Passage given
-- Start --
Denise Parker competes at the Indianapolis 1987 Pan American Games in Indianapolis.

Parker went on to become a three-time Olympian and team bronze medalist on the 1988 U.S. team in Seoul. And her medals at those '87 Pan Ams were just the start of an amazing run of success. In four Pan Ams (1987, '91, '95 and '99) she won 15 medals, including 12 golds. It's the second highest career medal tally for any female athlete at the Pan Am Games behind the 19 of Canadian swimmer Joanne Malar.

Parker wasn't aware she held that distinction until recently when she saw a story about it. 

"I think the older I get, the more fun it is to look back," said Parker, 41. It was that first Pan Am Games that remains her fondest memory. She calls that time "magical" for both she and her family.

Young Talent Rising

Now the U.S. men's and women's teams will go into Toronto with four of its six athletes getting their first real taste of international competition in the year before the 2016 Olympic Games in Rio de Janeiro.

The men's recurve team will consist of Brady Ellison, a 2012 Olympic team silver medalist and former No. 1 in the world, with newcomers Zach Garrett and Collin Klimitchek. Klimitchek this year won an individual bronze in a world cup event. He and Garrett also were part of the three-man team that won silver at the recent World Archery Youth Championships in South Dakota. Klimitchek also won an individual silver medal there.

On the women's side, five-time Olympian Khatuna Lorig is joined by newcomers Ariel Gibilaro and LaNola Pritchard.

Parker calls it an exciting - and somewhat scary - season of change for U.S. archery, with the influx of young talent onto the national teams.
-- End --
Exercise set
1 > According to the archery passage, how many medals did Denise Parker win across her four Pan Am Games?
2 > Repeat the archery passage word for word, starting with "Parker went on" and going on through "swimmer Joanne Malar.".

Given data
-- Start --
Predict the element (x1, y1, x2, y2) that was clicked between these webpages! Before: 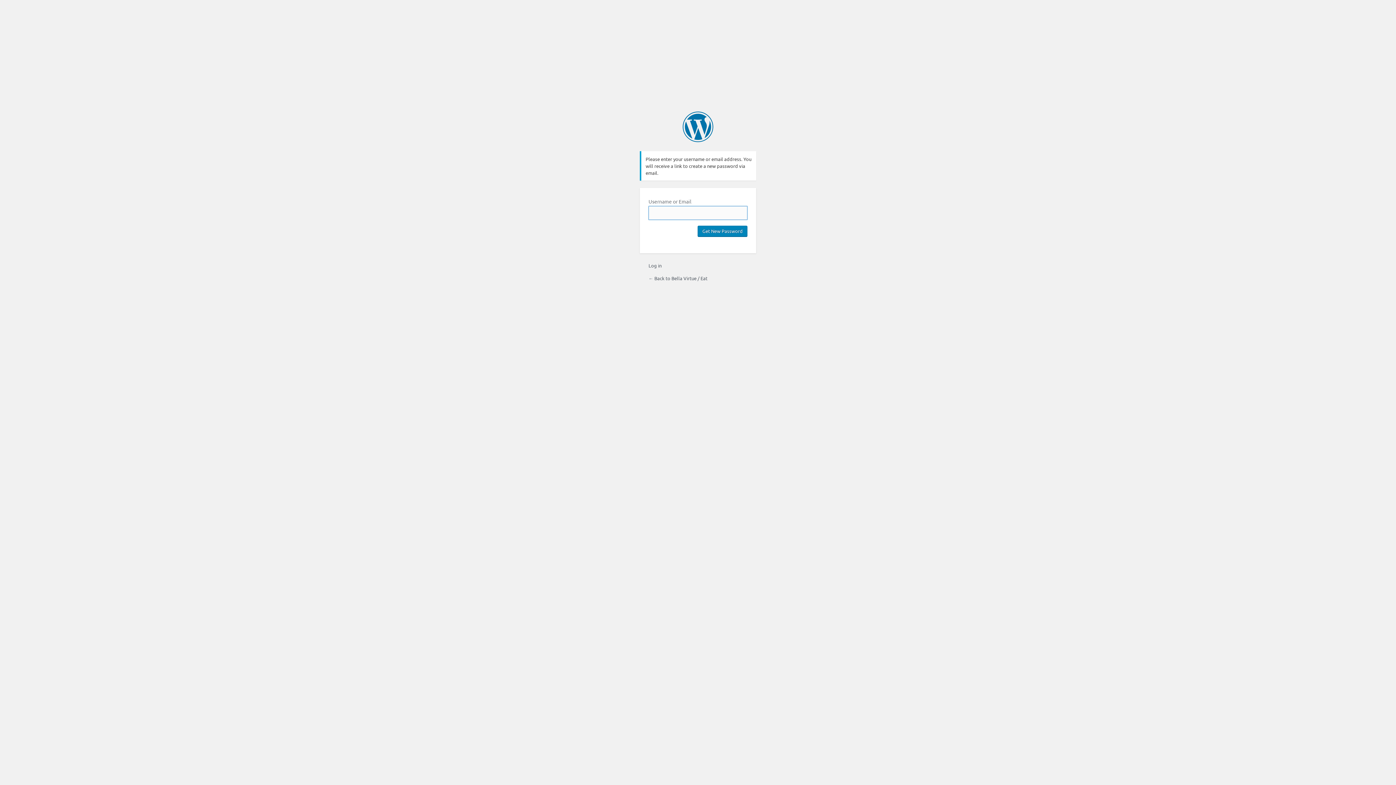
-- End --
Response list
1 > 15 medals, including 12 golds.

2 >
Parker went on to become a three-time Olympian and team bronze medalist on the 1988 U.S. team in Seoul. And her medals at those '87 Pan Ams were just the start of an amazing run of success. In four Pan Ams (1987, '91, '95 and '99) she won 15 medals, including 12 golds. It's the second highest career medal tally for any female athlete at the Pan Am Games behind the 19 of Canadian swimmer Joanne Malar.